EXERCISE:
Reproduce the data below, replacing each "GUI agent" with "interface agent" and leaving everything else unchanged.

GIVEN DATA:
━━━━━━

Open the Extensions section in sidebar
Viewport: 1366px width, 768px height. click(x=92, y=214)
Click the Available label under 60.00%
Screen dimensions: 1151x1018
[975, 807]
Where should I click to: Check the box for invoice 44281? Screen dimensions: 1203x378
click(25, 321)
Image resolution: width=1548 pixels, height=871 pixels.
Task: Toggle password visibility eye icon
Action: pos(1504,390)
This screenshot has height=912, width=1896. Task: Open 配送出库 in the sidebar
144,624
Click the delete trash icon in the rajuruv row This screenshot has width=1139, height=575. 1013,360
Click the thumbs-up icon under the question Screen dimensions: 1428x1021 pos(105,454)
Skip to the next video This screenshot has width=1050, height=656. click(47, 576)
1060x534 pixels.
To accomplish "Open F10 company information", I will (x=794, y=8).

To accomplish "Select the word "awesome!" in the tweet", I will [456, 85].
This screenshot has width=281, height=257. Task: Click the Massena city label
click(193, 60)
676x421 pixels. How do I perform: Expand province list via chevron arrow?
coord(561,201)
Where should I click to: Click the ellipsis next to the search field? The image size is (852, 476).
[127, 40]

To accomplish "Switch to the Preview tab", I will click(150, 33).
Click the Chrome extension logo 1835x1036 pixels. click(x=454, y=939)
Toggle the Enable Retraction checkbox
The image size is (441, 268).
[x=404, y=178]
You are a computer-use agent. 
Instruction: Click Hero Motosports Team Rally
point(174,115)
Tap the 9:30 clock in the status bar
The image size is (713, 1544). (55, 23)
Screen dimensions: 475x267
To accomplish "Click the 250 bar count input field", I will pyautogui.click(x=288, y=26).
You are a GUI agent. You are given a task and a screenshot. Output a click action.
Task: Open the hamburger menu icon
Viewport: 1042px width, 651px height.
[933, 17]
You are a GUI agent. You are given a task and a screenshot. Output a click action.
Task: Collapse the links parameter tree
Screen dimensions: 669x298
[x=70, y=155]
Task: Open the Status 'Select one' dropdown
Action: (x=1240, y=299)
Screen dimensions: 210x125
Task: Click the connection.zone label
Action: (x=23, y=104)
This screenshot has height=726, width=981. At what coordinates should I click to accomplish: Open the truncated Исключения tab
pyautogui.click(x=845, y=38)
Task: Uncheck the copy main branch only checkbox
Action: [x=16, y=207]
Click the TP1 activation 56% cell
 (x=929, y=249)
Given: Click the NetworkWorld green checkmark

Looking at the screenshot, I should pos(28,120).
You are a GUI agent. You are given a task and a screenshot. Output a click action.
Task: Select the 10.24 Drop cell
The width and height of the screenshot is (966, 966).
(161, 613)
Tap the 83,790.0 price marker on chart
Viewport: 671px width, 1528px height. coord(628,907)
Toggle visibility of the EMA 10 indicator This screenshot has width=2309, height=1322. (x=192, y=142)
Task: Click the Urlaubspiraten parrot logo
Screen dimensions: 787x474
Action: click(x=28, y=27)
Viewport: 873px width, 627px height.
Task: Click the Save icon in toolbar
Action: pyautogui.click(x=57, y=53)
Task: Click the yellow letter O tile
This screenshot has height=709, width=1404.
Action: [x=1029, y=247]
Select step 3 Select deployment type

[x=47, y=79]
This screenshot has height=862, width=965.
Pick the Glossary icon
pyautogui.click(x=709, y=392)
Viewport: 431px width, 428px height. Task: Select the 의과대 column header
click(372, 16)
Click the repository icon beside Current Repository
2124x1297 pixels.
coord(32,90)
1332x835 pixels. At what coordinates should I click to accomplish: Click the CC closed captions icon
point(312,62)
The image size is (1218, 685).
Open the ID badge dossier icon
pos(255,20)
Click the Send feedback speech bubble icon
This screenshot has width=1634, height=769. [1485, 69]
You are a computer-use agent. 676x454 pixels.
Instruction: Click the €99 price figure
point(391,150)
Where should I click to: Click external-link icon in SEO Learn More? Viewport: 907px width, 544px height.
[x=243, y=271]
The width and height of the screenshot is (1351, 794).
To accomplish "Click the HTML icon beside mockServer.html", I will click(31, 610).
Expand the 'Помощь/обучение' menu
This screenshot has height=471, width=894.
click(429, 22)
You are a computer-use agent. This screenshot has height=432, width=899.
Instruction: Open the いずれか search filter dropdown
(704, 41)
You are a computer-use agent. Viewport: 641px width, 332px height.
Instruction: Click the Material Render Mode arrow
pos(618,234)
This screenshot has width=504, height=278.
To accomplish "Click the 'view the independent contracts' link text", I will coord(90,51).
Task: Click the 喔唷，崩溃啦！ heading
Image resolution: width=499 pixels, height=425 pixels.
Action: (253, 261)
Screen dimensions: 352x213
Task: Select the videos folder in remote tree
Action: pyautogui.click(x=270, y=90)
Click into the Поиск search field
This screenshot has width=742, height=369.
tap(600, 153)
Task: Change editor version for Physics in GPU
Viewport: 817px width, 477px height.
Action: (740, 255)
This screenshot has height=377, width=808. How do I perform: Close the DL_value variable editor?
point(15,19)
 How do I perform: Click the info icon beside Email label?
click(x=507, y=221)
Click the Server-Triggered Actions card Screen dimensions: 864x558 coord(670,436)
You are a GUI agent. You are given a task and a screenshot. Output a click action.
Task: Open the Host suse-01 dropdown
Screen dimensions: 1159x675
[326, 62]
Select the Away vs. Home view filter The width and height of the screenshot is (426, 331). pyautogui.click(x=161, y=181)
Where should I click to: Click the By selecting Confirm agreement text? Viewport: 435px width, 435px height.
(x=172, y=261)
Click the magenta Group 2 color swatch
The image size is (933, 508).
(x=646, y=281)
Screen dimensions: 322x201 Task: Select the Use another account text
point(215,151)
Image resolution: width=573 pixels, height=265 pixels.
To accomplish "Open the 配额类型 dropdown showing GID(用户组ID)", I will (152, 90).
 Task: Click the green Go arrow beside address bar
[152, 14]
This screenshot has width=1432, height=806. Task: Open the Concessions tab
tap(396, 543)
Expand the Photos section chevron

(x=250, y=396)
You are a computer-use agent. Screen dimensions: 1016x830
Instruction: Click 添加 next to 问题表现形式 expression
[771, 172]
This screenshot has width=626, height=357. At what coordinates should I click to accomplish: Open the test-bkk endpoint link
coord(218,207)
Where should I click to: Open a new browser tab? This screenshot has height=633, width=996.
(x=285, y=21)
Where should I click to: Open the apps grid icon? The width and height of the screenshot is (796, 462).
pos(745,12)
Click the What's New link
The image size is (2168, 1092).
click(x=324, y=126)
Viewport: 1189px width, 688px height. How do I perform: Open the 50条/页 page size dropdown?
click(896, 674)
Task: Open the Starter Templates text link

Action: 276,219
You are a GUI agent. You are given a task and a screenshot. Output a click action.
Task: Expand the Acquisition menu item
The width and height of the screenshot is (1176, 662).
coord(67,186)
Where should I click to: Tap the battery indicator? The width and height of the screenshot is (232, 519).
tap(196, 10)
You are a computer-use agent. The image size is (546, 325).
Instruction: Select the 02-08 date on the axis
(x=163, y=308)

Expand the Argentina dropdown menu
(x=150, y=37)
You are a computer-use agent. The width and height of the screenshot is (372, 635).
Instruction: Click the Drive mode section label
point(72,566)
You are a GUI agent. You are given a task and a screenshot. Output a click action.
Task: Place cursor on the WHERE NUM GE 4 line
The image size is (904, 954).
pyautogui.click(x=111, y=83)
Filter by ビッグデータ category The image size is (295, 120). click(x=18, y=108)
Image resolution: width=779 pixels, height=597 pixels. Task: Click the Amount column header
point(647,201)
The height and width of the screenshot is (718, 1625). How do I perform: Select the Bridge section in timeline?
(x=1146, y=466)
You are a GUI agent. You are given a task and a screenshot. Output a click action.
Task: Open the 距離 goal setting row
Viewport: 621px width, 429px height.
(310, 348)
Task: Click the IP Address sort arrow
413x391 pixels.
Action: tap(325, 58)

━━━━━━

COMPLETED EXERCISE:
Open the Extensions section in sidebar
Viewport: 1366px width, 768px height. click(x=92, y=214)
Click the Available label under 60.00%
Screen dimensions: 1151x1018
[975, 807]
Where should I click to: Check the box for invoice 44281? Screen dimensions: 1203x378
click(25, 321)
Image resolution: width=1548 pixels, height=871 pixels.
Task: Toggle password visibility eye icon
Action: pos(1504,390)
This screenshot has height=912, width=1896. Task: Open 配送出库 in the sidebar
144,624
Click the delete trash icon in the rajuruv row This screenshot has width=1139, height=575. 1013,360
Click the thumbs-up icon under the question Screen dimensions: 1428x1021 pos(105,454)
Skip to the next video This screenshot has width=1050, height=656. click(47, 576)
1060x534 pixels.
To accomplish "Open F10 company information", I will (x=794, y=8).

To accomplish "Select the word "awesome!" in the tweet", I will [456, 85].
This screenshot has width=281, height=257. Task: Click the Massena city label
click(193, 60)
676x421 pixels. How do I perform: Expand province list via chevron arrow?
coord(561,201)
Where should I click to: Click the ellipsis next to the search field? The image size is (852, 476).
[127, 40]

To accomplish "Switch to the Preview tab", I will click(150, 33).
Click the Chrome extension logo 1835x1036 pixels. click(x=454, y=939)
Toggle the Enable Retraction checkbox
The image size is (441, 268).
[x=404, y=178]
You are a computer-use agent. 
Instruction: Click Hero Motosports Team Rally
point(174,115)
Tap the 9:30 clock in the status bar
The image size is (713, 1544). (55, 23)
Screen dimensions: 475x267
To accomplish "Click the 250 bar count input field", I will pyautogui.click(x=288, y=26).
You are a interface agent. You are given a task and a screenshot. Output a click action.
Task: Open the hamburger menu icon
Viewport: 1042px width, 651px height.
[933, 17]
You are a interface agent. You are given a task and a screenshot. Output a click action.
Task: Collapse the links parameter tree
Screen dimensions: 669x298
[x=70, y=155]
Task: Open the Status 'Select one' dropdown
Action: (x=1240, y=299)
Screen dimensions: 210x125
Task: Click the connection.zone label
Action: (x=23, y=104)
This screenshot has height=726, width=981. At what coordinates should I click to accomplish: Open the truncated Исключения tab
pyautogui.click(x=845, y=38)
Task: Uncheck the copy main branch only checkbox
Action: [x=16, y=207]
Click the TP1 activation 56% cell
 (x=929, y=249)
Given: Click the NetworkWorld green checkmark

Looking at the screenshot, I should pos(28,120).
You are a interface agent. You are given a task and a screenshot. Output a click action.
Task: Select the 10.24 Drop cell
The width and height of the screenshot is (966, 966).
(161, 613)
Tap the 83,790.0 price marker on chart
Viewport: 671px width, 1528px height. coord(628,907)
Toggle visibility of the EMA 10 indicator This screenshot has width=2309, height=1322. (x=192, y=142)
Task: Click the Urlaubspiraten parrot logo
Screen dimensions: 787x474
Action: click(x=28, y=27)
Viewport: 873px width, 627px height.
Task: Click the Save icon in toolbar
Action: pyautogui.click(x=57, y=53)
Task: Click the yellow letter O tile
This screenshot has height=709, width=1404.
Action: [x=1029, y=247]
Select step 3 Select deployment type

[x=47, y=79]
This screenshot has height=862, width=965.
Pick the Glossary icon
pyautogui.click(x=709, y=392)
Viewport: 431px width, 428px height. Task: Select the 의과대 column header
click(372, 16)
Click the repository icon beside Current Repository
2124x1297 pixels.
coord(32,90)
1332x835 pixels. At what coordinates should I click to accomplish: Click the CC closed captions icon
point(312,62)
The image size is (1218, 685).
Open the ID badge dossier icon
pos(255,20)
Click the Send feedback speech bubble icon
This screenshot has width=1634, height=769. [1485, 69]
You are a computer-use agent. 676x454 pixels.
Instruction: Click the €99 price figure
point(391,150)
Where should I click to: Click external-link icon in SEO Learn More? Viewport: 907px width, 544px height.
[x=243, y=271]
The width and height of the screenshot is (1351, 794).
To accomplish "Click the HTML icon beside mockServer.html", I will click(31, 610).
Expand the 'Помощь/обучение' menu
This screenshot has height=471, width=894.
click(429, 22)
You are a computer-use agent. This screenshot has height=432, width=899.
Instruction: Open the いずれか search filter dropdown
(704, 41)
You are a computer-use agent. Viewport: 641px width, 332px height.
Instruction: Click the Material Render Mode arrow
pos(618,234)
This screenshot has width=504, height=278.
To accomplish "Click the 'view the independent contracts' link text", I will coord(90,51).
Task: Click the 喔唷，崩溃啦！ heading
Image resolution: width=499 pixels, height=425 pixels.
Action: (253, 261)
Screen dimensions: 352x213
Task: Select the videos folder in remote tree
Action: pyautogui.click(x=270, y=90)
Click into the Поиск search field
This screenshot has width=742, height=369.
tap(600, 153)
Task: Change editor version for Physics in GPU
Viewport: 817px width, 477px height.
Action: (740, 255)
This screenshot has height=377, width=808. How do I perform: Close the DL_value variable editor?
point(15,19)
 How do I perform: Click the info icon beside Email label?
click(x=507, y=221)
Click the Server-Triggered Actions card Screen dimensions: 864x558 coord(670,436)
You are a interface agent. You are given a task and a screenshot. Output a click action.
Task: Open the Host suse-01 dropdown
Screen dimensions: 1159x675
[326, 62]
Select the Away vs. Home view filter The width and height of the screenshot is (426, 331). pyautogui.click(x=161, y=181)
Where should I click to: Click the By selecting Confirm agreement text? Viewport: 435px width, 435px height.
(x=172, y=261)
Click the magenta Group 2 color swatch
The image size is (933, 508).
(x=646, y=281)
Screen dimensions: 322x201 Task: Select the Use another account text
point(215,151)
Image resolution: width=573 pixels, height=265 pixels.
To accomplish "Open the 配额类型 dropdown showing GID(用户组ID)", I will (152, 90).
 Task: Click the green Go arrow beside address bar
[152, 14]
This screenshot has width=1432, height=806. Task: Open the Concessions tab
tap(396, 543)
Expand the Photos section chevron

(x=250, y=396)
You are a computer-use agent. Screen dimensions: 1016x830
Instruction: Click 添加 next to 问题表现形式 expression
[771, 172]
This screenshot has width=626, height=357. At what coordinates should I click to accomplish: Open the test-bkk endpoint link
coord(218,207)
Where should I click to: Open a new browser tab? This screenshot has height=633, width=996.
(x=285, y=21)
Where should I click to: Open the apps grid icon? The width and height of the screenshot is (796, 462).
pos(745,12)
Click the What's New link
The image size is (2168, 1092).
click(x=324, y=126)
Viewport: 1189px width, 688px height. How do I perform: Open the 50条/页 page size dropdown?
click(896, 674)
Task: Open the Starter Templates text link

Action: 276,219
You are a interface agent. You are given a task and a screenshot. Output a click action.
Task: Expand the Acquisition menu item
The width and height of the screenshot is (1176, 662).
coord(67,186)
Where should I click to: Tap the battery indicator? The width and height of the screenshot is (232, 519).
tap(196, 10)
You are a computer-use agent. The image size is (546, 325).
Instruction: Select the 02-08 date on the axis
(x=163, y=308)

Expand the Argentina dropdown menu
(x=150, y=37)
You are a computer-use agent. The width and height of the screenshot is (372, 635).
Instruction: Click the Drive mode section label
point(72,566)
You are a interface agent. You are given a task and a screenshot. Output a click action.
Task: Place cursor on the WHERE NUM GE 4 line
The image size is (904, 954).
pyautogui.click(x=111, y=83)
Filter by ビッグデータ category The image size is (295, 120). click(x=18, y=108)
Image resolution: width=779 pixels, height=597 pixels. Task: Click the Amount column header
point(647,201)
The height and width of the screenshot is (718, 1625). How do I perform: Select the Bridge section in timeline?
(x=1146, y=466)
You are a interface agent. You are given a task and a screenshot. Output a click action.
Task: Open the 距離 goal setting row
Viewport: 621px width, 429px height.
(310, 348)
Task: Click the IP Address sort arrow
413x391 pixels.
Action: tap(325, 58)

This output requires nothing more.